* _Records_
- Opening Delimiter -
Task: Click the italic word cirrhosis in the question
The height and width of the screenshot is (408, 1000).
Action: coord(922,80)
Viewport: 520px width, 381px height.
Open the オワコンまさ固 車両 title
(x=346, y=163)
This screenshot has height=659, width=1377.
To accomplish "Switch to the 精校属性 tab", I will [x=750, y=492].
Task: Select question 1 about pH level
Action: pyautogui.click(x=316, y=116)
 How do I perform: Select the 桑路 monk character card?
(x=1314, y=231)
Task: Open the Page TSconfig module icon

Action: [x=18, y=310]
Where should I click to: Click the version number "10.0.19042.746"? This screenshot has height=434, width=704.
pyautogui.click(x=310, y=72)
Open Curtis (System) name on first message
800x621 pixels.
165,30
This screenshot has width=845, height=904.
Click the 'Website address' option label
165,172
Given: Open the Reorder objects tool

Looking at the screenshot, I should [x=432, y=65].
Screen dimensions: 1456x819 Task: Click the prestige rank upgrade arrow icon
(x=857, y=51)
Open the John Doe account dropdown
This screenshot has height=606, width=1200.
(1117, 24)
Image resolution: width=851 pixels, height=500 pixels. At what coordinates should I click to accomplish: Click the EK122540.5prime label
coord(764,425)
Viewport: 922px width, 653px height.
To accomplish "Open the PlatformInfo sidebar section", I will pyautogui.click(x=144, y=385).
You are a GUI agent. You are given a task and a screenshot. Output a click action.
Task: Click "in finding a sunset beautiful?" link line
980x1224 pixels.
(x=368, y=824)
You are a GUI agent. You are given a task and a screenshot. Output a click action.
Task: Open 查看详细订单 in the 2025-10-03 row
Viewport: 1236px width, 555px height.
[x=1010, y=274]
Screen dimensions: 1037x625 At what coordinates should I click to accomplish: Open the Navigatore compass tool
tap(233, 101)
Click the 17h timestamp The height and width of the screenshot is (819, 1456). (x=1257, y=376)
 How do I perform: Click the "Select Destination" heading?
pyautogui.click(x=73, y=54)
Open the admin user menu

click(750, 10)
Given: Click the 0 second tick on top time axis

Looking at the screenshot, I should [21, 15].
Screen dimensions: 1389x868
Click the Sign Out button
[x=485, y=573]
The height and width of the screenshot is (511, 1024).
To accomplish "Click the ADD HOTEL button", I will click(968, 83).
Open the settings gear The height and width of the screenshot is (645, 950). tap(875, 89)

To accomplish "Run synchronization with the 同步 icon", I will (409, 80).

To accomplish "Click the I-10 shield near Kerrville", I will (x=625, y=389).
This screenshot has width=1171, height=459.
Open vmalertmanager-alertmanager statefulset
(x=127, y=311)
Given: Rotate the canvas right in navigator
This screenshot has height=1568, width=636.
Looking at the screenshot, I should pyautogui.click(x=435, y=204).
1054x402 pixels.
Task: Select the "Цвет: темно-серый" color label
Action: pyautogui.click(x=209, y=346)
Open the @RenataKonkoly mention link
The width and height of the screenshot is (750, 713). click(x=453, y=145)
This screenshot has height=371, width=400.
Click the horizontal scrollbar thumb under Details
- Closing Delimiter -
* _Task brief_
Reproduce the entire listing. Keep every word as it is.

* _Solution to this task_
Task: Click the italic word cirrhosis in the question
The height and width of the screenshot is (408, 1000).
Action: coord(922,80)
Viewport: 520px width, 381px height.
Open the オワコンまさ固 車両 title
(x=346, y=163)
This screenshot has height=659, width=1377.
To accomplish "Switch to the 精校属性 tab", I will [x=750, y=492].
Task: Select question 1 about pH level
Action: pyautogui.click(x=316, y=116)
 How do I perform: Select the 桑路 monk character card?
(x=1314, y=231)
Task: Open the Page TSconfig module icon

Action: [x=18, y=310]
Where should I click to: Click the version number "10.0.19042.746"? This screenshot has height=434, width=704.
pyautogui.click(x=310, y=72)
Open Curtis (System) name on first message
800x621 pixels.
165,30
This screenshot has width=845, height=904.
Click the 'Website address' option label
165,172
Given: Open the Reorder objects tool

Looking at the screenshot, I should [x=432, y=65].
Screen dimensions: 1456x819 Task: Click the prestige rank upgrade arrow icon
(x=857, y=51)
Open the John Doe account dropdown
This screenshot has height=606, width=1200.
(1117, 24)
Image resolution: width=851 pixels, height=500 pixels. At what coordinates should I click to accomplish: Click the EK122540.5prime label
coord(764,425)
Viewport: 922px width, 653px height.
To accomplish "Open the PlatformInfo sidebar section", I will pyautogui.click(x=144, y=385).
You are a GUI agent. You are given a task and a screenshot. Output a click action.
Task: Click "in finding a sunset beautiful?" link line
980x1224 pixels.
(x=368, y=824)
You are a GUI agent. You are given a task and a screenshot. Output a click action.
Task: Open 查看详细订单 in the 2025-10-03 row
Viewport: 1236px width, 555px height.
[x=1010, y=274]
Screen dimensions: 1037x625 At what coordinates should I click to accomplish: Open the Navigatore compass tool
tap(233, 101)
Click the 17h timestamp The height and width of the screenshot is (819, 1456). (x=1257, y=376)
 How do I perform: Click the "Select Destination" heading?
pyautogui.click(x=73, y=54)
Open the admin user menu

click(750, 10)
Given: Click the 0 second tick on top time axis

Looking at the screenshot, I should [21, 15].
Screen dimensions: 1389x868
Click the Sign Out button
[x=485, y=573]
The height and width of the screenshot is (511, 1024).
To accomplish "Click the ADD HOTEL button", I will click(968, 83).
Open the settings gear The height and width of the screenshot is (645, 950). tap(875, 89)

To accomplish "Run synchronization with the 同步 icon", I will (409, 80).

To accomplish "Click the I-10 shield near Kerrville", I will (x=625, y=389).
This screenshot has width=1171, height=459.
Open vmalertmanager-alertmanager statefulset
(x=127, y=311)
Given: Rotate the canvas right in navigator
This screenshot has height=1568, width=636.
Looking at the screenshot, I should pyautogui.click(x=435, y=204).
1054x402 pixels.
Task: Select the "Цвет: темно-серый" color label
Action: pyautogui.click(x=209, y=346)
Open the @RenataKonkoly mention link
The width and height of the screenshot is (750, 713). click(x=453, y=145)
This screenshot has height=371, width=400.
Click the horizontal scrollbar thumb under Details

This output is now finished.